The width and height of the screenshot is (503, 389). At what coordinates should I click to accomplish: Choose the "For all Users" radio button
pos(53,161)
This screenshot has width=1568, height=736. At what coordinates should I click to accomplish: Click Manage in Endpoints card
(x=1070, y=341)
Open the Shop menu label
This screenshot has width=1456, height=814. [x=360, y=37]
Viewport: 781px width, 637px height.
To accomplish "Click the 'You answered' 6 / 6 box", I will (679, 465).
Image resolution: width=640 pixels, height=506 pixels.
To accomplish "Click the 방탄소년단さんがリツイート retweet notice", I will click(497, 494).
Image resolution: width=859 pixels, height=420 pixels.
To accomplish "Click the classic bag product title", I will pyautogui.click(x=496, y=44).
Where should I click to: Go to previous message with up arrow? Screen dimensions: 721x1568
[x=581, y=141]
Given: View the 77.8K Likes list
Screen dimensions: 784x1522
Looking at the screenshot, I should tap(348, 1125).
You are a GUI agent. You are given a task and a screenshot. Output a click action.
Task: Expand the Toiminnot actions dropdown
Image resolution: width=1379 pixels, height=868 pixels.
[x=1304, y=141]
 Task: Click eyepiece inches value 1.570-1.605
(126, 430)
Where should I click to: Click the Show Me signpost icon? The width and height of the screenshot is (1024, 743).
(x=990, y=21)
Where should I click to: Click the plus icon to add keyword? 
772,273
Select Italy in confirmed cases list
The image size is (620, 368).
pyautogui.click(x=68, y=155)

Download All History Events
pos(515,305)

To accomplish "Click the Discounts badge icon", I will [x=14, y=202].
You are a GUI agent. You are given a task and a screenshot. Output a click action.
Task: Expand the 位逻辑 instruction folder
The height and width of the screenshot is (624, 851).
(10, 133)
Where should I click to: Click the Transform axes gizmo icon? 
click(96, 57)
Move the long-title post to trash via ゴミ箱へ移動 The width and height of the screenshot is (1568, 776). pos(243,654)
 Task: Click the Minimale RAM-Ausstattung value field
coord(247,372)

*****

> _Description of the task_: So that nothing is lost, write out each record exactly as it appears above.

> _Result_:
The width and height of the screenshot is (503, 389). At what coordinates should I click to accomplish: Choose the "For all Users" radio button
pos(53,161)
This screenshot has width=1568, height=736. At what coordinates should I click to accomplish: Click Manage in Endpoints card
(x=1070, y=341)
Open the Shop menu label
This screenshot has width=1456, height=814. [x=360, y=37]
Viewport: 781px width, 637px height.
To accomplish "Click the 'You answered' 6 / 6 box", I will (679, 465).
Image resolution: width=640 pixels, height=506 pixels.
To accomplish "Click the 방탄소년단さんがリツイート retweet notice", I will click(497, 494).
Image resolution: width=859 pixels, height=420 pixels.
To accomplish "Click the classic bag product title", I will pyautogui.click(x=496, y=44).
Where should I click to: Go to previous message with up arrow? Screen dimensions: 721x1568
[x=581, y=141]
Given: View the 77.8K Likes list
Screen dimensions: 784x1522
Looking at the screenshot, I should tap(348, 1125).
You are a GUI agent. You are given a task and a screenshot. Output a click action.
Task: Expand the Toiminnot actions dropdown
Image resolution: width=1379 pixels, height=868 pixels.
[x=1304, y=141]
 Task: Click eyepiece inches value 1.570-1.605
(126, 430)
Where should I click to: Click the Show Me signpost icon? The width and height of the screenshot is (1024, 743).
(x=990, y=21)
Where should I click to: Click the plus icon to add keyword? 
772,273
Select Italy in confirmed cases list
The image size is (620, 368).
pyautogui.click(x=68, y=155)

Download All History Events
pos(515,305)

To accomplish "Click the Discounts badge icon", I will [x=14, y=202].
You are a GUI agent. You are given a task and a screenshot. Output a click action.
Task: Expand the 位逻辑 instruction folder
The height and width of the screenshot is (624, 851).
(10, 133)
Where should I click to: Click the Transform axes gizmo icon? 
click(96, 57)
Move the long-title post to trash via ゴミ箱へ移動 The width and height of the screenshot is (1568, 776). pos(243,654)
 Task: Click the Minimale RAM-Ausstattung value field
coord(247,372)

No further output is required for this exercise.